Seriousquestion09 · 31/07/2018 19:55

With your gut!

GFat32 · 31/07/2018 21:17

You have to ask him

I was in the exact same situation I deleted tinder after we slept together thought he was on the same page as he had told me how much he liked me etc about two months in I don’t know why but I made a fake profile and what do u know we matched. I confronted him he apologised said he did it out of boredom etc I believed him this went on for another three months and we still weren’t official but apparently exclusive (his words as he was scared of commitment) I knew he was still on tinder becauze on his Instagram following random girls near enough every day. Finally I found my self respect and it’s dont now for good no going back. The start of something should be exciting between the two of you if he thinks he can get better then he isn’t on the same page as you and it’ll only get worse x

Namila · 01/08/2018 09:51

Thank you all for your kind and helpful comments.

We are supposed to go out this weekend after 2 weeks of not seeing each other (both traveling for work). I think I'll go and assess how I feel after not having seen him for a while, and potentially bring up the conversation.

It is so hard to judge a dating situation when work schedules are crazy and you can't see each other as often as you would normally do!

OP posts:
Mousefunky · 01/08/2018 10:06

I did a quick google and apparently tinder does only update a persons location when they open the app otherwise it will just use their last known location.

You haven’t cleared the boundaries with him so you know he isn’t actually doing anything wrong using tinder or even sleeping with others. You need to have a word with him about where you see it going and take it from there.

Djnoun · 01/08/2018 10:17

The app runs in the background though, which means its permissions allow for continuous updating of your location.

Butterflykissess · 01/08/2018 10:50

Personally if you dont see eachother for 2 weeks at a time I would think that he probably still is using tinder.

Namila · 01/08/2018 12:37

Butterfly that is my doubt as well. As much as we see each other as often as we possibly can, these last few weeks have been crazy busy for both of us and we have literally never been in town at the same time. It won't always be like that, it is just an especially busy month.

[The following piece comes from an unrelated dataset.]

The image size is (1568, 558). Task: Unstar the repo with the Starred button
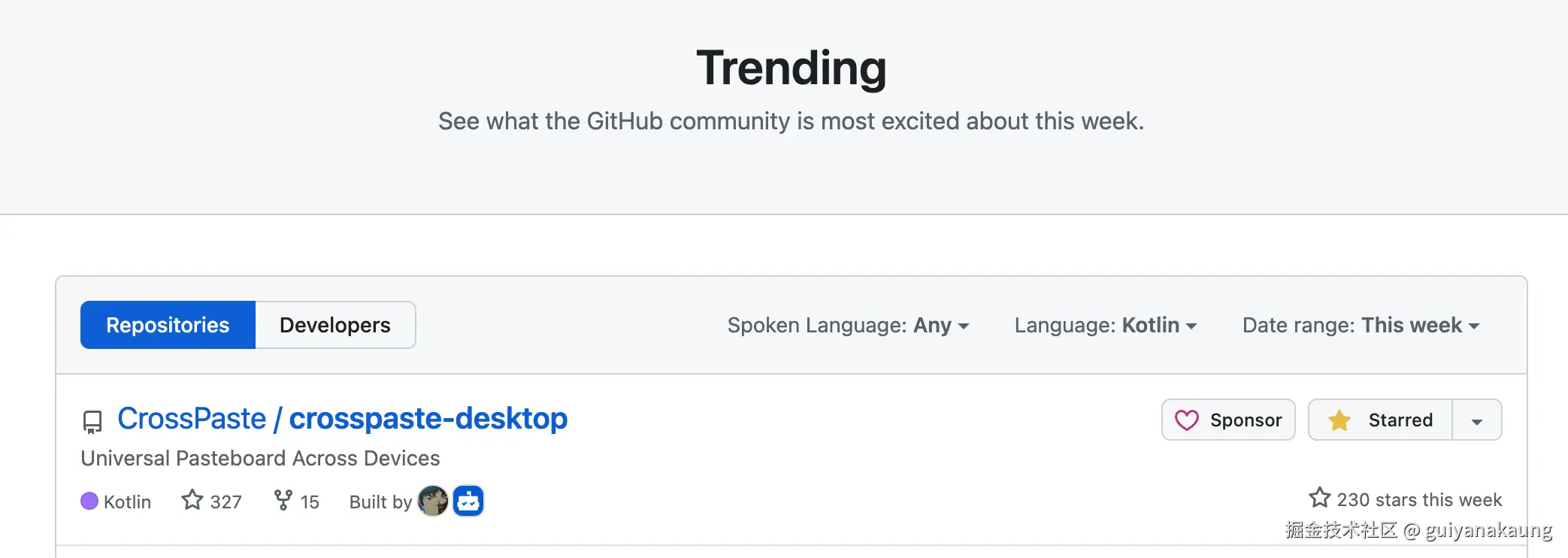1381,420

Given that we haven't seen each other in 2 weeks (nearly 3 actually!!), is it realistic to expect him not to use Tinder..? Should I just wait until September when we will travel less and see if things develop naturally once we see each other more regularly?

OP posts:
NetELi · 11/07/2019 09:06

@Namila, this thread is from last year but I just happened to pass by.

I read all the comments and I'm curious to know how things proceeded??

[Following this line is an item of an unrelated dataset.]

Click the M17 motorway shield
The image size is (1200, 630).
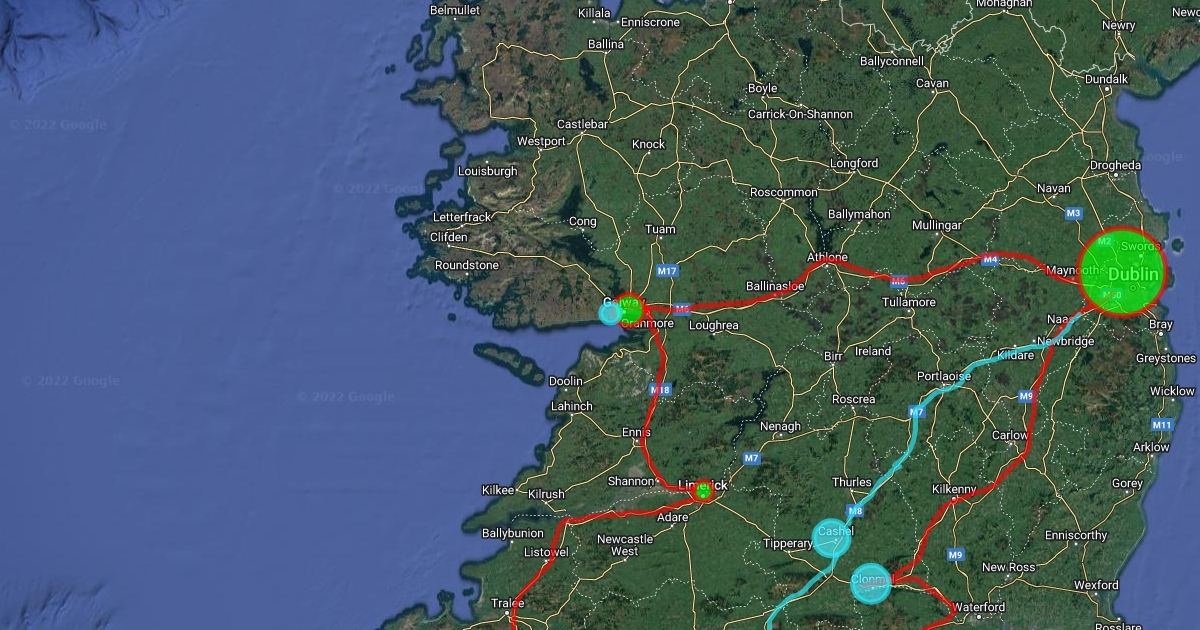click(667, 271)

There is nothing wrong with having your standards and letting a guy know about them. We don't need to be so insecure about what to say and what not to say. After all, who's he to judge you?? No one would be okay with being plan B.

During the time you didn't see each other - did you keep in touch with other means like WhatsApp/phone conversations??

I wouldn't be okay with seeing someone (I'm dating) once a week or 2 weeks (unless it's just a temporary thing), .... add here if we wouldn't write or talk on regular daily basis.

There were many factors in your disadvantage: distance, him using Tinder still, him making you wonder about his intentions with you ...etc.

I'm a strong believer that when you start questioning yourself where things are headed, it means the other party hasn't been straight forward with you.

Lovebug67 · 29/06/2020 21:52

Hey! What happened?? I'm dealing with the exact same situation right now.

NaughtyLittleElf · 29/06/2020 22:25

What's with the zombie thread?

Crystalspider · 29/06/2020 22:50

9/10 dates is more than enough time to know if you want to come off dating apps, sleep with them before this and they don't respect you.
I would put yourself back on back on tinder and look for another man.

oliviaaBR · 23/12/2020 01:01

This reply has been deleted

Message deleted by MNHQ. Here's a link to our Talk Guidelines.

Charlie63849 · 23/12/2020 01:55

you need to actively use the app for the location to update. Literally every website I checked confirmed that

I thought the above was true also but to be honest after 2 months I would of expected his profile to be hidden by now and deleted when official.